What this task involves.
Output, as a JSON list of strings with one string per line and blank lines omitted, the lines of the entries below from the line containing "is (562, 867)." through the end of the entries, inclusive. Leave the pictures out of the answer.

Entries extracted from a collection
───

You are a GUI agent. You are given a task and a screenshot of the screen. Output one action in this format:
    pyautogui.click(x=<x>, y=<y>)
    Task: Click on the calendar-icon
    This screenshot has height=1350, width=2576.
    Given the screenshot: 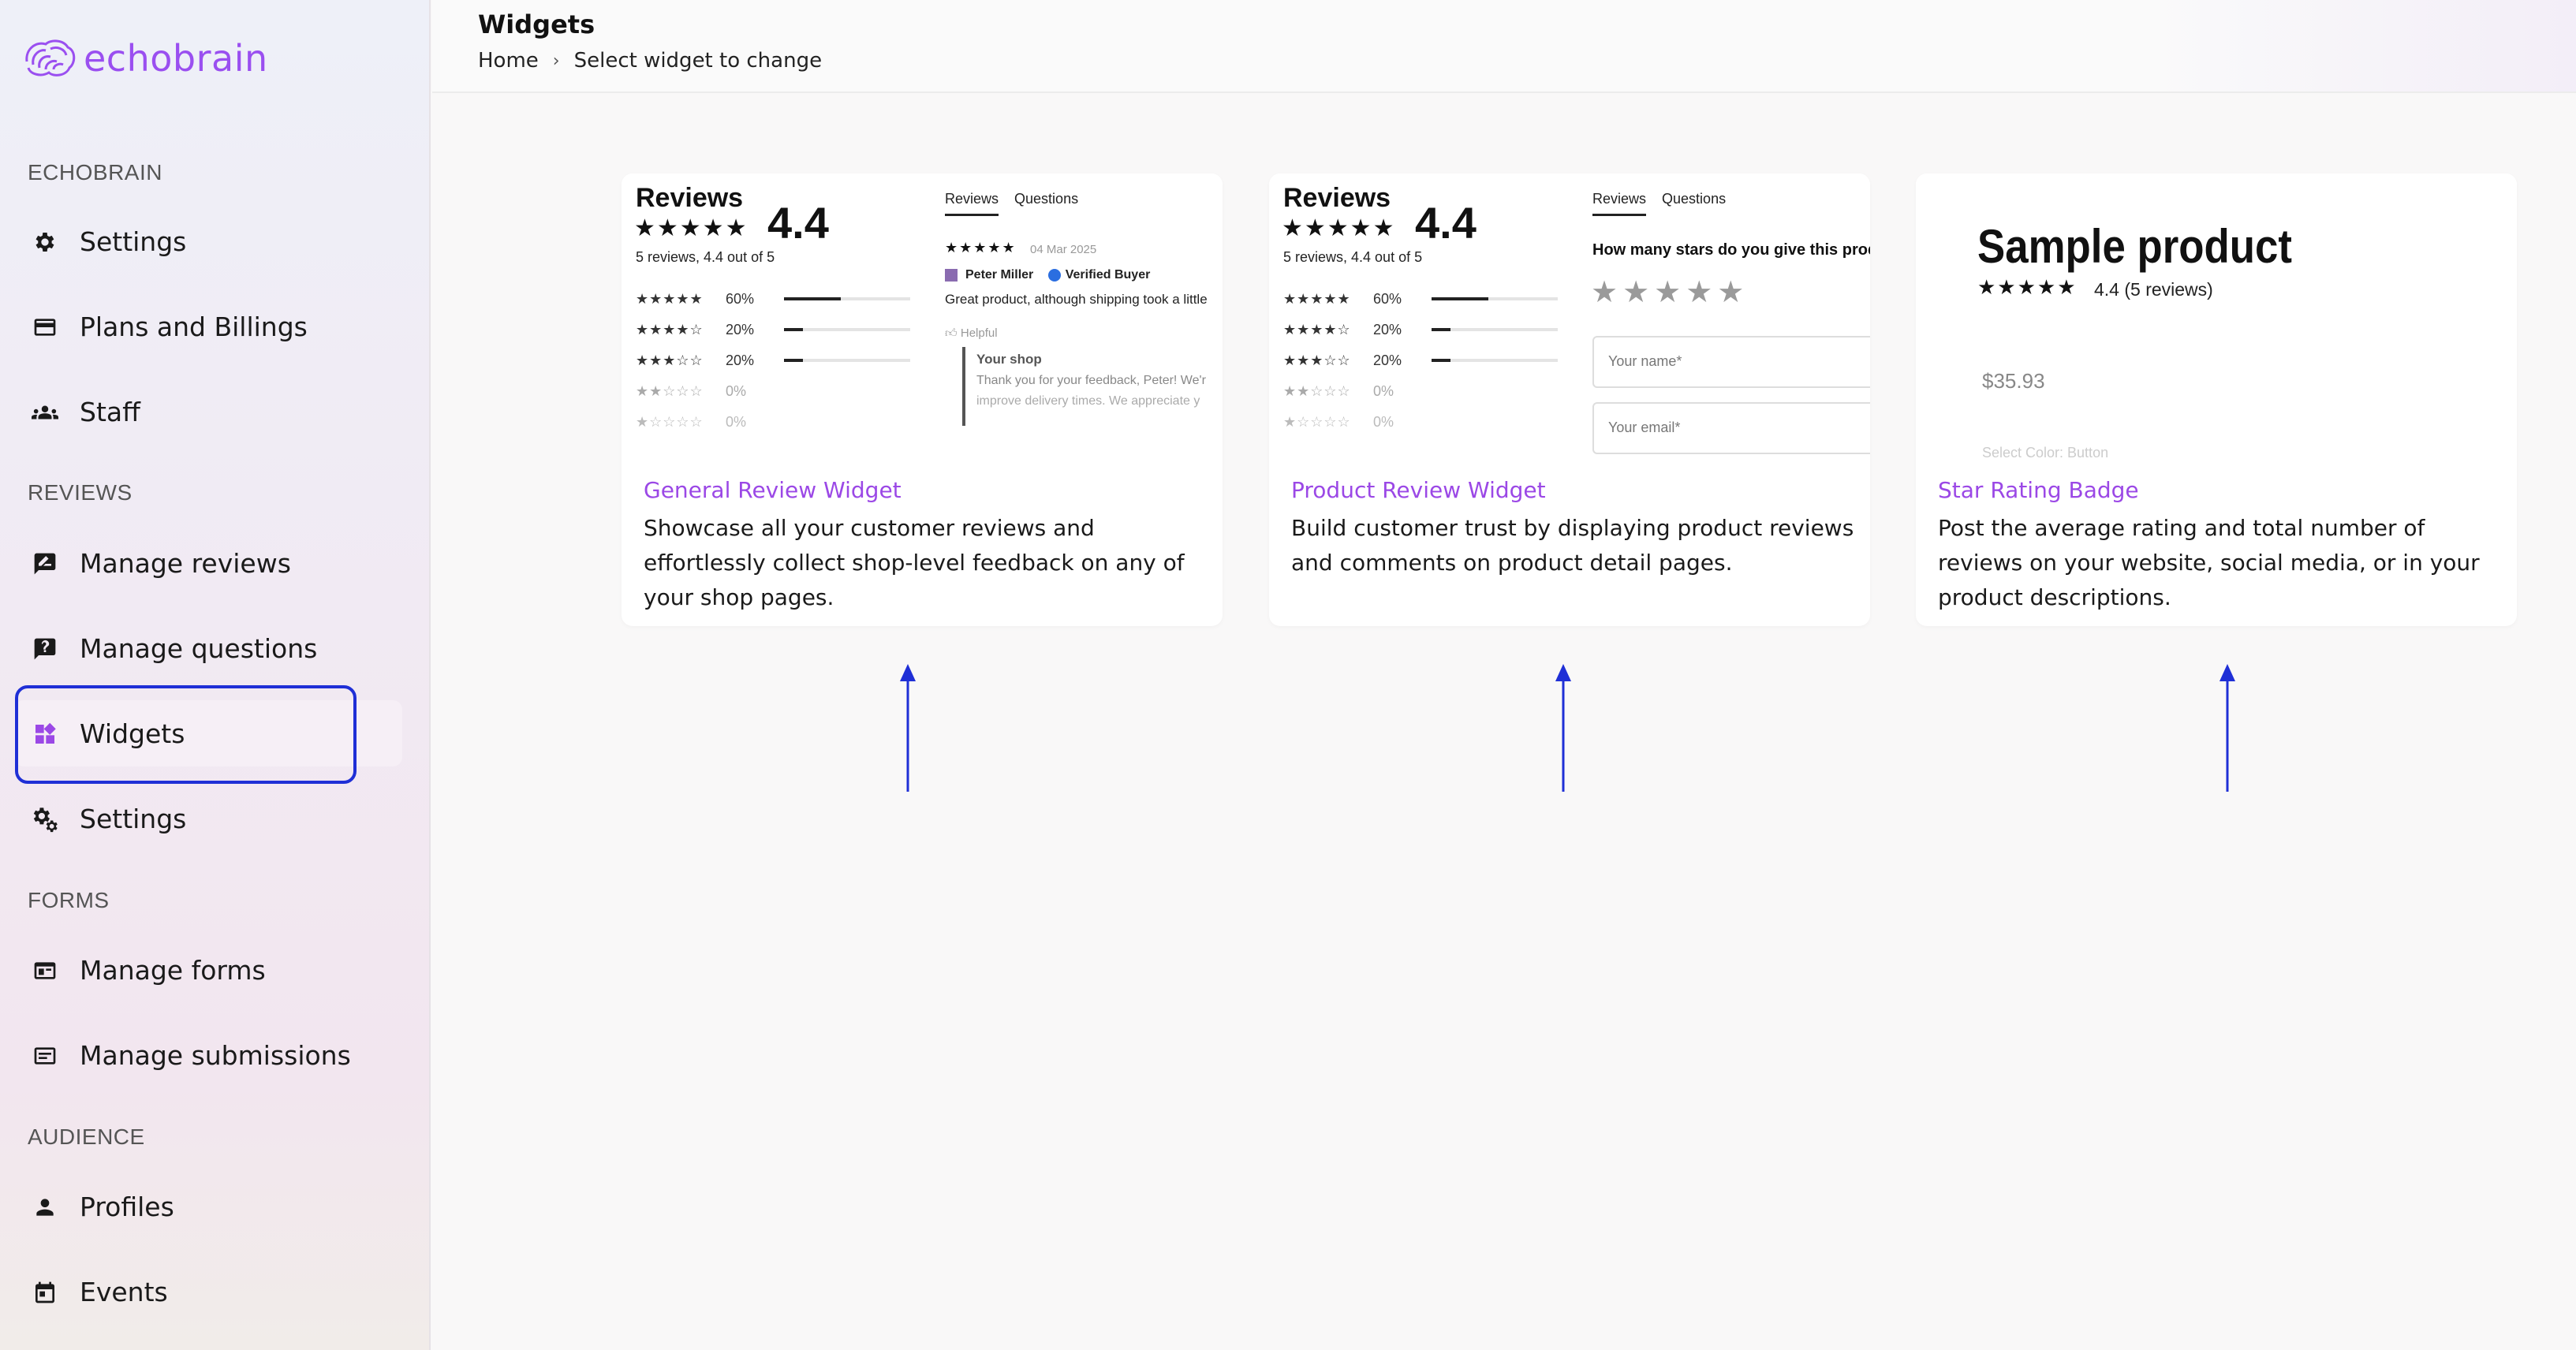 What is the action you would take?
    pyautogui.click(x=45, y=1292)
    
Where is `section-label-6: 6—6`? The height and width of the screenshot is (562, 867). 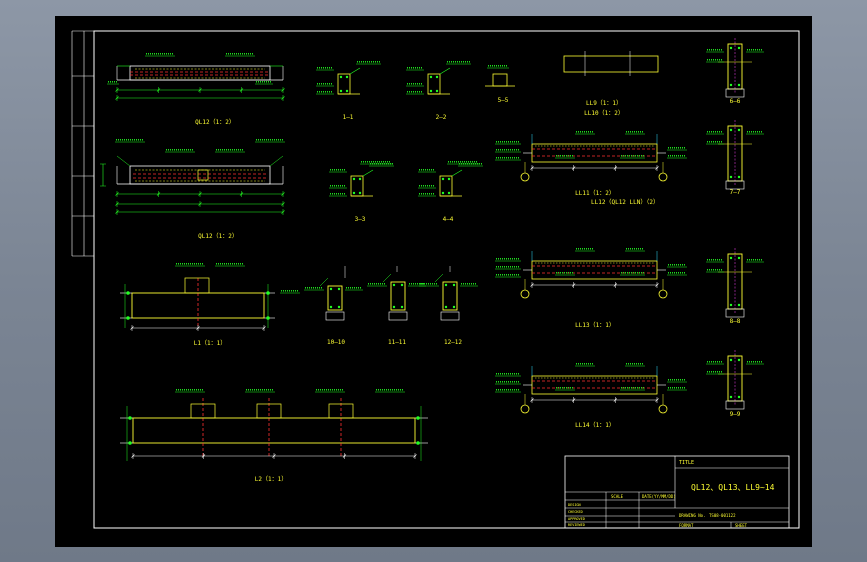
section-label-6: 6—6 is located at coordinates (736, 102).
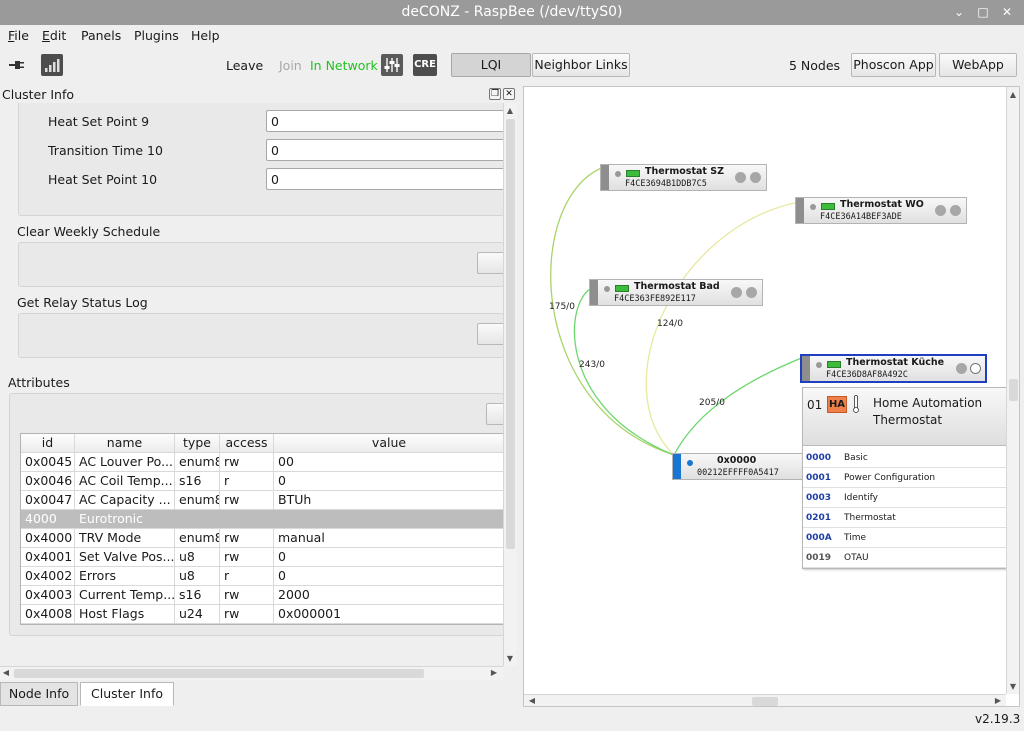  I want to click on node-thermostat-wo: Thermostat WO F4CE36A14BEF3ADE, so click(881, 210).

───

Solution to this task.
[
  "Where is `section-label-6: 6—6`? The height and width of the screenshot is (562, 867). ",
  "section-label-6: 6—6 is located at coordinates (736, 102).",
  "  I want to click on node-thermostat-wo: Thermostat WO F4CE36A14BEF3ADE, so click(881, 210)."
]